Top of Data shown

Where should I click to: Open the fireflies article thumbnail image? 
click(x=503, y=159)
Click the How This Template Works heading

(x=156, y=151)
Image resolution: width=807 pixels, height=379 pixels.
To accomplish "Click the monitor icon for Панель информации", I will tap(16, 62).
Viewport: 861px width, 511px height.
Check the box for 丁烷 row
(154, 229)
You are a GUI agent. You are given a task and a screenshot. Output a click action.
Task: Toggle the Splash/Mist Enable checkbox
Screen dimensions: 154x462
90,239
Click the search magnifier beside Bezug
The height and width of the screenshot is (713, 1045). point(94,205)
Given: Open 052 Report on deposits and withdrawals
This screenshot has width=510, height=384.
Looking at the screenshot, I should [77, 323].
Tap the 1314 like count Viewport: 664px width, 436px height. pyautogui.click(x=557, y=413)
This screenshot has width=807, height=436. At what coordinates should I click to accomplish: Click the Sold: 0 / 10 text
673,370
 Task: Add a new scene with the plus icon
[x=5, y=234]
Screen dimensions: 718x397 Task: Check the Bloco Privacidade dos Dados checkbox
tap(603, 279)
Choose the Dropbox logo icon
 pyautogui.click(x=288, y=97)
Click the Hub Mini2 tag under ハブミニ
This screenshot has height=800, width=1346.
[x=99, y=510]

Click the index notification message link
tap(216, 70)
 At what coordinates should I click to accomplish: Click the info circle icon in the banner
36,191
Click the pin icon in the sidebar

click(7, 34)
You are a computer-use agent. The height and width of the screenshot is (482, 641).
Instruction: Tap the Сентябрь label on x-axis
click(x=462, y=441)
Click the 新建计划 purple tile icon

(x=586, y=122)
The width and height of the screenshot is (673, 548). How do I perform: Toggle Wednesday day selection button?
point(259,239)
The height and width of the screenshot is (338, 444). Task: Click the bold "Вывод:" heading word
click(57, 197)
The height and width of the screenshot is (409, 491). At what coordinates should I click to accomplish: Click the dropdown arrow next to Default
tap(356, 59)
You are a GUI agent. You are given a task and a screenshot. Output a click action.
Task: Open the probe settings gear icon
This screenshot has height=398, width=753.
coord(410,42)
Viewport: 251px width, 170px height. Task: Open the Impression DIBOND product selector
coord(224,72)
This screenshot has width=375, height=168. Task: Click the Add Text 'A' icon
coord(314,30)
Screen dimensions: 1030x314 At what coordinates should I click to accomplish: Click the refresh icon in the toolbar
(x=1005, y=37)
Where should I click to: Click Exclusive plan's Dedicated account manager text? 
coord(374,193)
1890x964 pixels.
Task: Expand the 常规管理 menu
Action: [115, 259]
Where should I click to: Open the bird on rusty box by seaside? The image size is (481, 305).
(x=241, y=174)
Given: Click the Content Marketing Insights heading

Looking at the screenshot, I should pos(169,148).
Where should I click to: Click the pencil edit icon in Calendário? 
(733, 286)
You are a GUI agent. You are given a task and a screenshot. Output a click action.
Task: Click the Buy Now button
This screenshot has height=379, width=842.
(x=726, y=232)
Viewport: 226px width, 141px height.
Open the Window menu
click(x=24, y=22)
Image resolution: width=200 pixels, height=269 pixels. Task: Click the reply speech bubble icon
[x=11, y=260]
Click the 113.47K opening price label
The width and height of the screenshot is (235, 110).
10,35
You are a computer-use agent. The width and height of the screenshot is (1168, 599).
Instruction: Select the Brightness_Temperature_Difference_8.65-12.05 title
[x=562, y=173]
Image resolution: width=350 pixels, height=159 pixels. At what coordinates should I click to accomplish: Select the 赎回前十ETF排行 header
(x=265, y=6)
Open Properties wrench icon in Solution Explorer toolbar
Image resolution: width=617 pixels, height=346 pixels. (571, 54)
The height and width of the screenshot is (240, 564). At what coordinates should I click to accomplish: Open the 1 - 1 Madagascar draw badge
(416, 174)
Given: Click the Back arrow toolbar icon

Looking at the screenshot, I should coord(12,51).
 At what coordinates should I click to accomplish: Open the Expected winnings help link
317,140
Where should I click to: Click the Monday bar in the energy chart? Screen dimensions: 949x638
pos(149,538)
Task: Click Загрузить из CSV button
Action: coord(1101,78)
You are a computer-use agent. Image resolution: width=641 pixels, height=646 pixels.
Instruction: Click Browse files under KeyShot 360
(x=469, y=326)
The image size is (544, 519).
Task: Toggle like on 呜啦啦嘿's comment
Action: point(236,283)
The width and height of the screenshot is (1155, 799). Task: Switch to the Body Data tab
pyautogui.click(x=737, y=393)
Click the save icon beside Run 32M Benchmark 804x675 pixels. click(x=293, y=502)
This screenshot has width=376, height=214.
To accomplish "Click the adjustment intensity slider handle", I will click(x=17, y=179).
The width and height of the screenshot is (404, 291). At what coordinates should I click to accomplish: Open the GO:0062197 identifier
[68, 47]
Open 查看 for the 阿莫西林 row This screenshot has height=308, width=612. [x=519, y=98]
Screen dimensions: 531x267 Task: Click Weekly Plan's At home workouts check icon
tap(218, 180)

Bottom of Data shown

▶ Work instruction: Would you copy every line of the entries in which "will" appears?

▶ Answer box:
To accomplish "Click the monitor icon for Панель информации", I will tap(16, 62).
To accomplish "Click the adjustment intensity slider handle", I will click(x=17, y=179).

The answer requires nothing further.